[Dataset items]
%%

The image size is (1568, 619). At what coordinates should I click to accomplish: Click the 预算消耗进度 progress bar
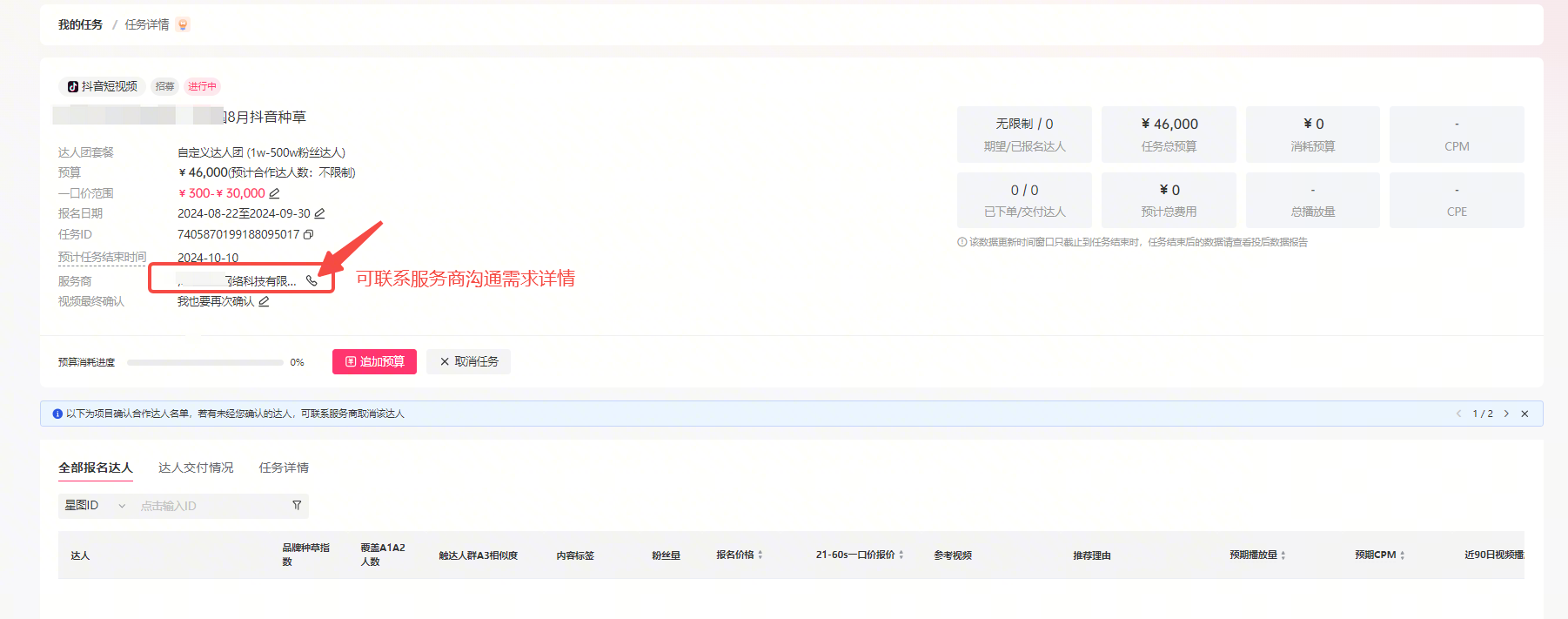(204, 362)
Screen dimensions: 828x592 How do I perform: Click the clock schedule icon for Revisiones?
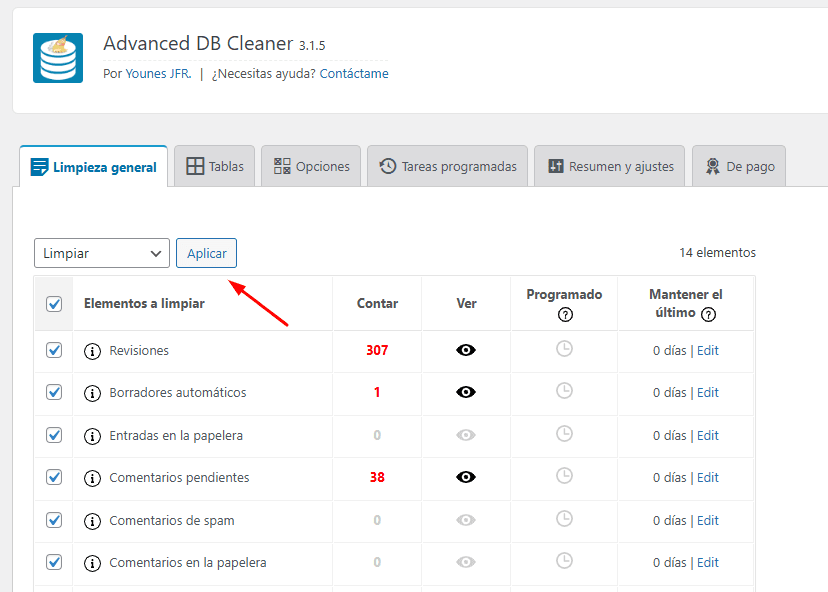(564, 349)
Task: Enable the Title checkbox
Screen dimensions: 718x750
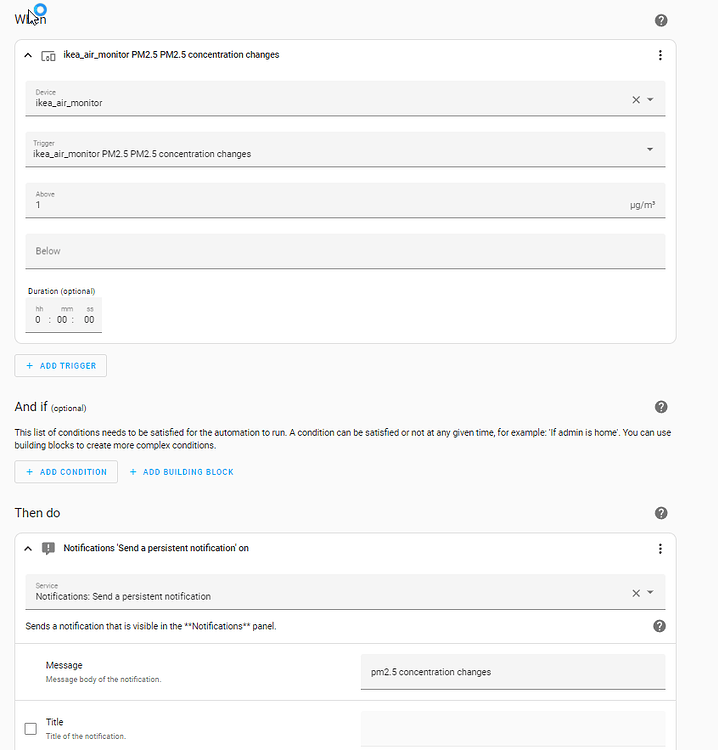Action: 31,728
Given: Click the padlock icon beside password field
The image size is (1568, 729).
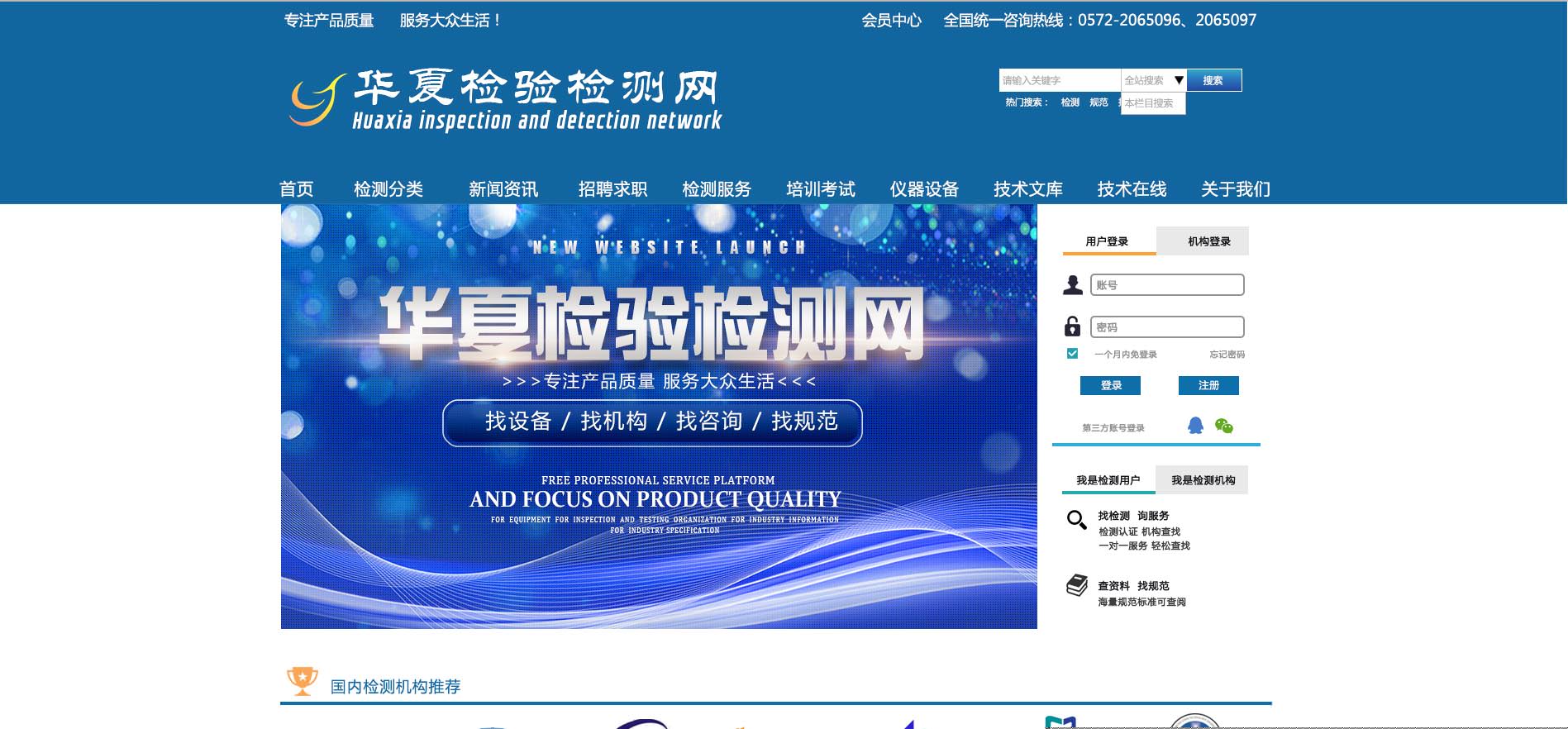Looking at the screenshot, I should click(1072, 326).
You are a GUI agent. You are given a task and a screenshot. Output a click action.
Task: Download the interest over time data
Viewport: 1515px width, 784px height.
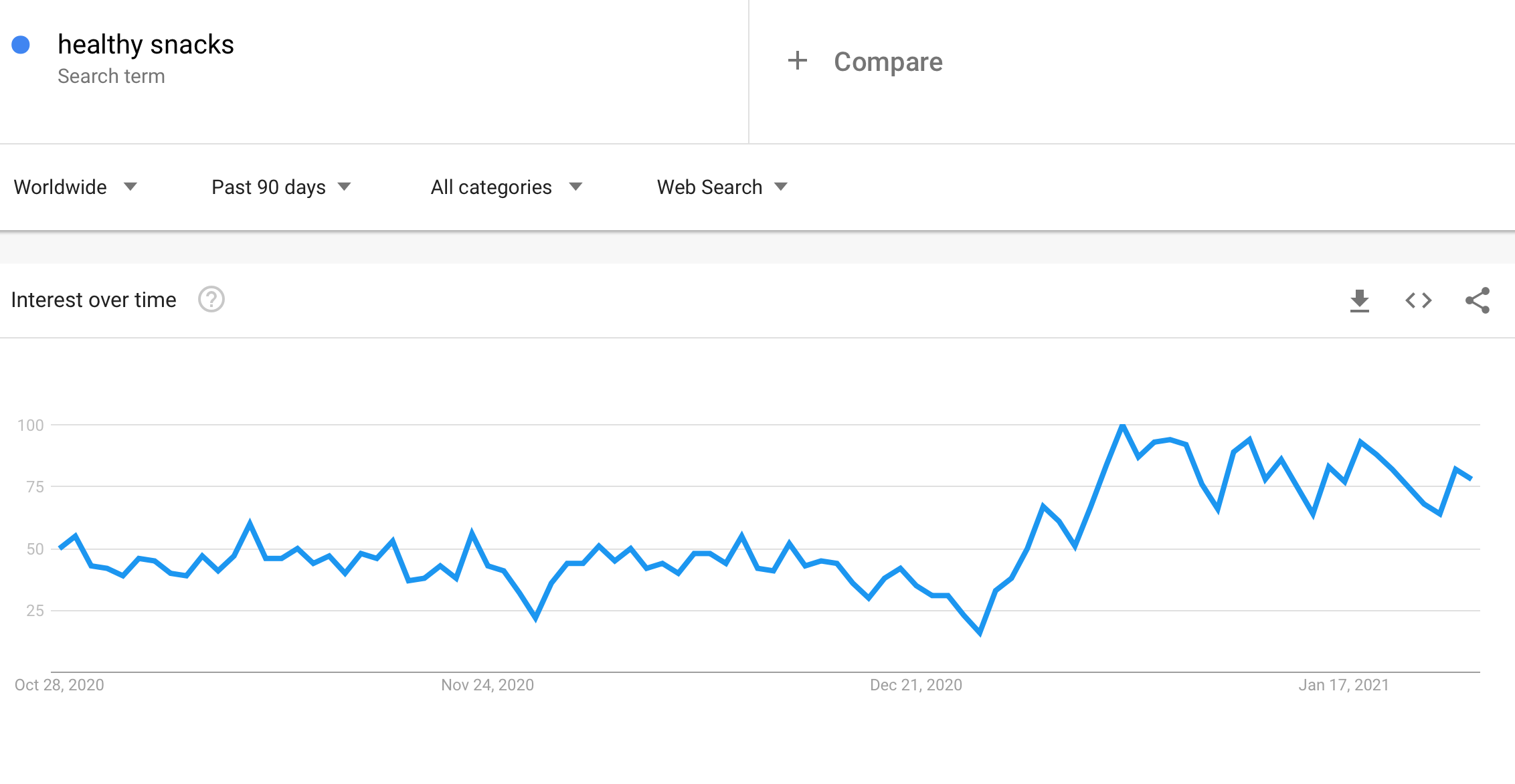(x=1359, y=300)
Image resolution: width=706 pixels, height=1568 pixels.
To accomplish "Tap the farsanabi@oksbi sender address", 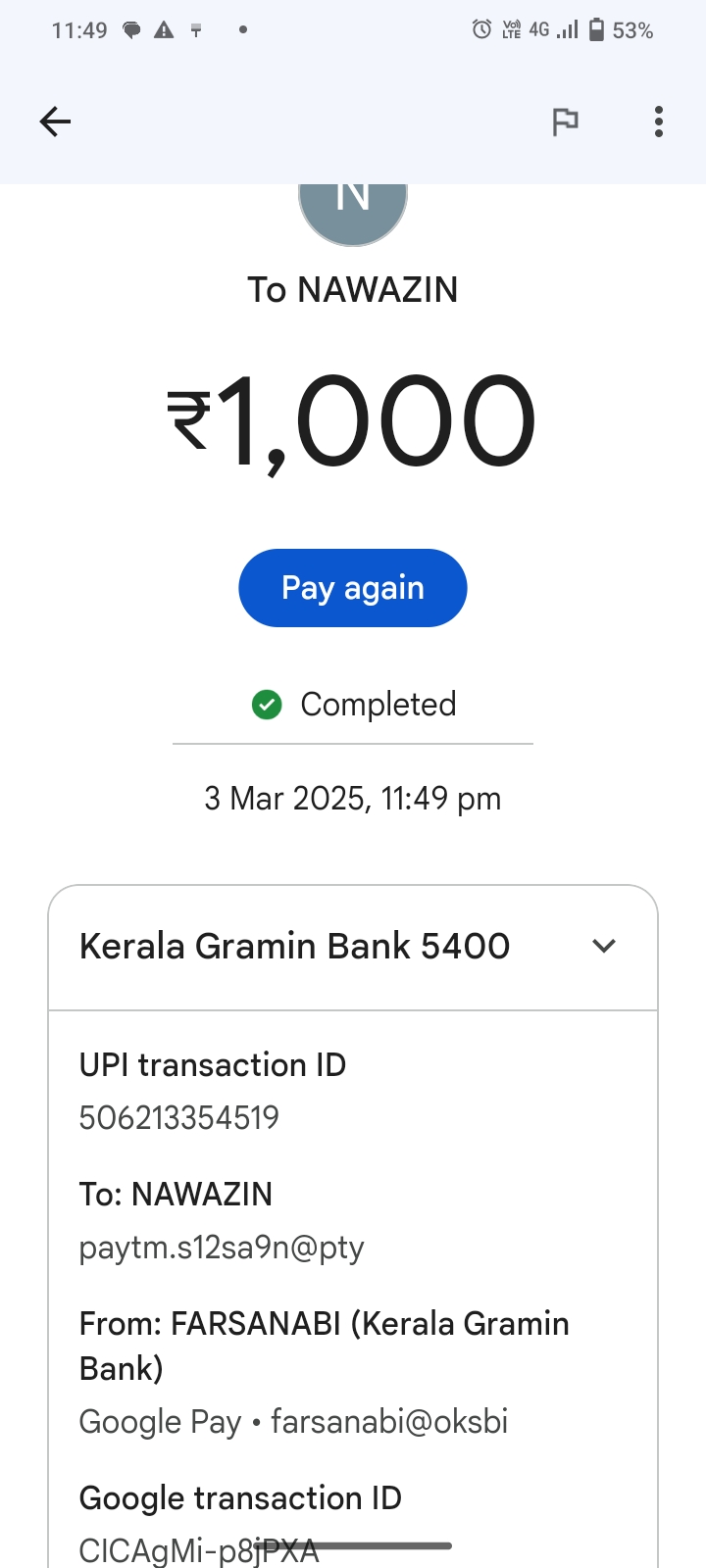I will 389,1421.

%%

Find the line with "The image size is (1568, 729)." in the data above, and from there retype each line exactly through the line with "Image resolution: width=706", skipping the pictures along the way.

Written answer =>
The image size is (1568, 729).
Looking at the screenshot, I should click(1072, 326).
You are a GUI agent. You are given a task and a screenshot. Output a click action.
Task: Download the interest over time data
Viewport: 1515px width, 784px height.
(x=1359, y=300)
Image resolution: width=706 pixels, height=1568 pixels.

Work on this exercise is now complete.